Она открыла было рот, но не сумела произнести ни слова протеста, потому что он заполнил ее рот своим языком, и у нее мелькнуло какое-то смутное воспоминание. Поцелуй длился, требуя ответа, и она дала этот ответ. Его ладони лежали на ее грудях, которые целиком умещались в них, а пальцы время от времени сжимали соски, посылая по всему телу Кристы горячие волны. Он оторвался от ее губ, на мгновение его горячий язык обжег пупок, потом он зарылся лицом в светлый треугольник ее волос между бедрами. Все ее тело содрогнулось, когда его язык коснулся сокровенной пульсирующей точки, и с ее губ сорвался крик:

— О, прошу тебя!

Она сама не знала, о чем просит — чтобы все это прекратилось или продолжалось вечно. Но он не остановился, его ласки стали еще более страстными. Его язык раздвигал нежные складки, сильными движениями возбуждал набухший бутон — средоточие самой чувственности, и наконец он скользнул в глубину этой драгоценной раковины, полной сладостной влаги. Он придерживал ее бедра, и стоны, которые слетали с ее уст, разжигали желание, которое так долго зрело в нем.

Волны наслаждения поднимали ее все выше, она чувствовала, что вот-вот потеряет сознание, и в отчаянном порыве отшвырнула прочь его головной убор и запустила пальцы в его густые волнистые волосы. И вдруг весь мир словно взорвался, и раздался ее ликующий крик.

По ее телу еще долго прокатывались судороги неизъяснимого блаженства.
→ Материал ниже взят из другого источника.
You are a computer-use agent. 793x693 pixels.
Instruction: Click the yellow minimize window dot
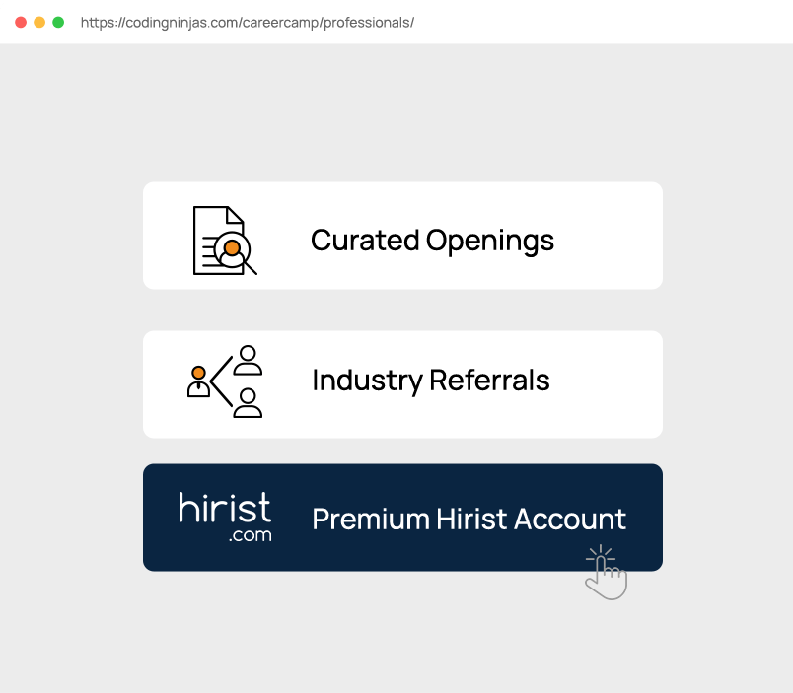pyautogui.click(x=39, y=23)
Он держал ее в объятиях, шепча слова, которых она не слышала, а когда Криста успокоилась, отпустил ее. Криста пробормотала что-то в знак протеста, потянулась за ним, потом услышала шелест шелка и снова почувствовала его тело, уже обнаженное, рядом с собой. И снова начался изысканно медленный подъем к вершине желания, искусством которого он владел в совершенстве, так же как искусством управлять своим телом и сдерживать страсть до решающего момента. Криста изогнулась, протянула руку и сжала в ней что-то огромное, с невероятной мощью пульсировавшее, гладкое и твердое. «Стальной клинок в шелковых ножнах», — подумала она.
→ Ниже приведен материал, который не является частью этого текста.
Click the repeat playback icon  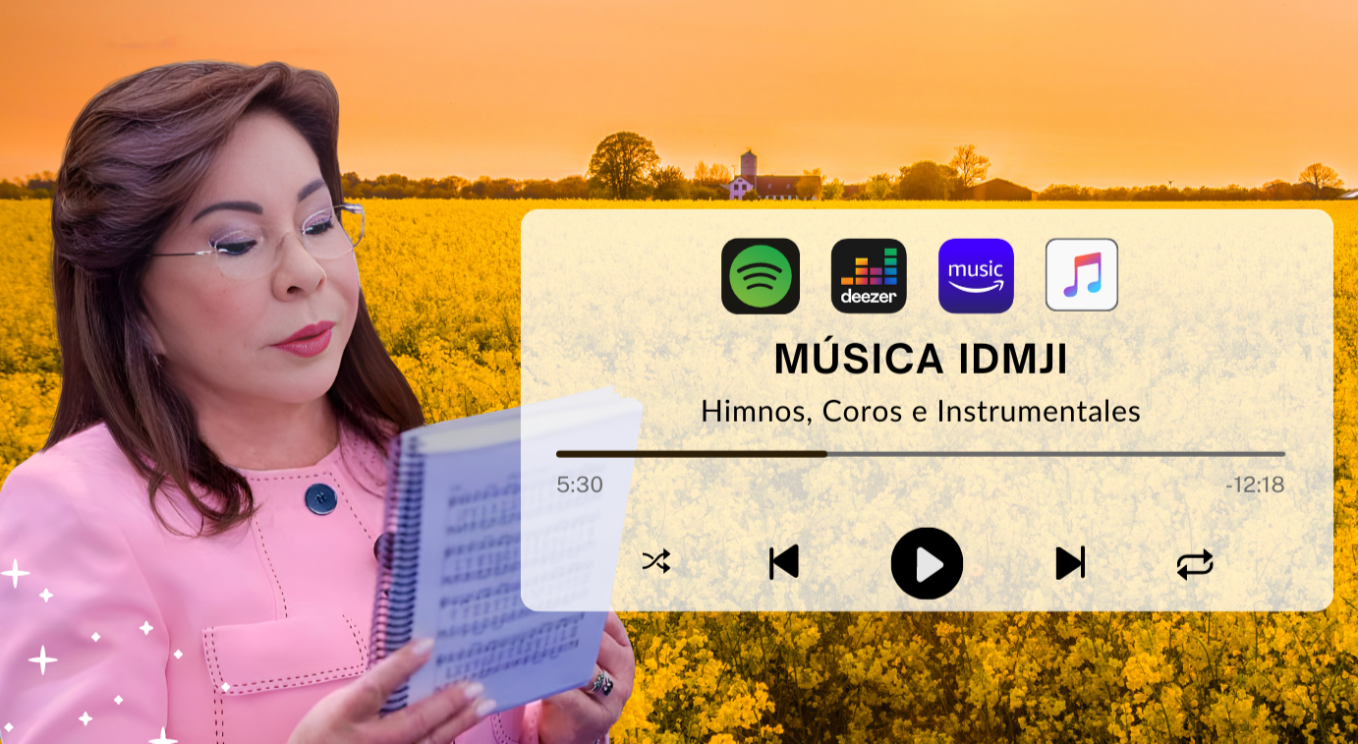point(1195,562)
Его рука накрыла мягкое возвышение внизу ее живота, а пальцы скользнули во влажную щель, в которую он так жаждал погрузиться, чтобы навеки стать единым целым с этим прекрасным женским телом. Криста почувствовала, что не может больше вынести этой муки, как бы сладка она ни была, и она сама направила то, что сжимала ее рука, во влажный жар своего лона. Он хрипло застонал, сжал ее бедра и, без малейшего усилия перевернув и подняв ее, так что она на мгновение повисла над ним в воздухе, опустил на свою до предела напряженную плоть. Сжимая коленями его узкие сильные бедра, она начала двигаться в такт его движениям, а потом ее тело само стало выбирать темп, а конь, которого она оседлала, послушно следовал за своей прекрасной всадницей.
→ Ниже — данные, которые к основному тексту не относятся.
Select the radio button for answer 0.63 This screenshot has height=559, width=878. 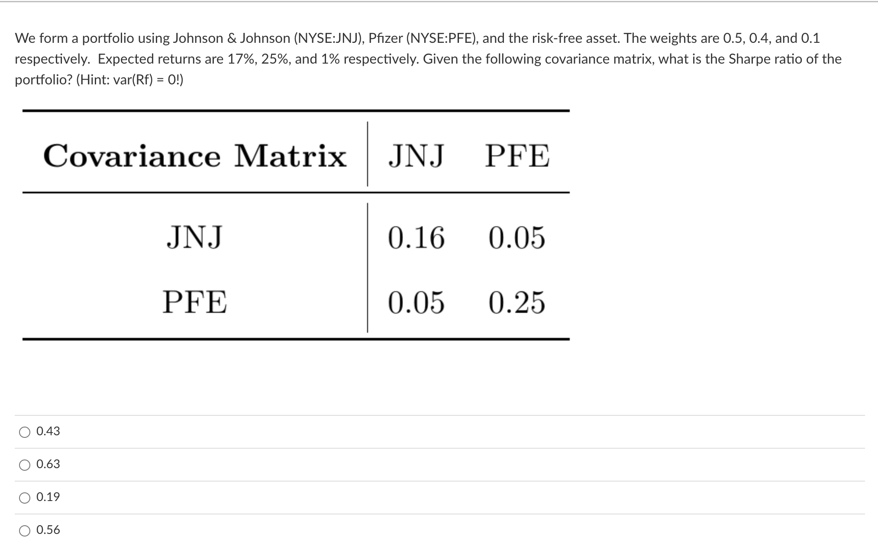(25, 464)
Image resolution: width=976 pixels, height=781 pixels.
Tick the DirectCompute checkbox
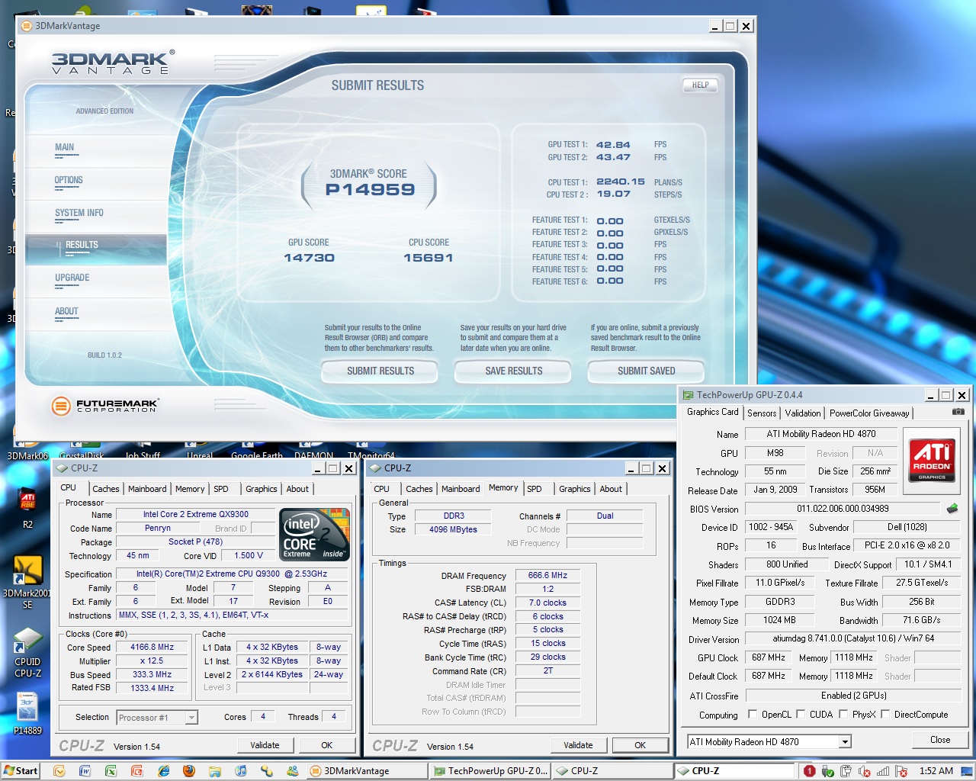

По его прерывистому дыханию Криста поняла, что он приближается к той точке, откуда нет возврата, и ее собственное дыхание тоже учащалось — вздох за вздохом, — пока наконец все ее существо словно вспыхнуло и взлетело в небо, разорвавшись на тысячу частиц. В то же мгновение он перестал сдерживаться, и взрыв, потрясший его, был не менее яростным.

Медленно спускаясь с тех высот блаженства, которые дано достигать только любящим, Криста не отпускала сильные руки, крепко державшие ее в объятиях, и с нарастающим смятением спрашивала себя, почему она оказалась способна так пылко отвечать на страсть человека, которого она совсем не знала. Она уже испытывала чувство вины, понимая, что предала Марка, и в то же время голос тела продолжал твердить, что не может быть ничего более естественного, чем принимать ласки этого человека. Криста закрыла глаза и погрузилась в то состояние полного умиротворения, которое она ощущала на борту «Милого друга» после ночи любви с Марком.

Сквозь сон до нее донесся низкий глубокий голос, похожий на голос, который она так любила:

— Разве я не говорил тебе, прекрасная сирена, что мы встретимся вновь? Теперь ты убедилась в том, что нам судьбой назначено любить друг друга? Теперь ты веришь в кисмет?

Был ли то голос Марка, прозвучавший во сне, или голос великого шейха, который она услышала наяву? Криста заснула, так и не разгадав этой загадки.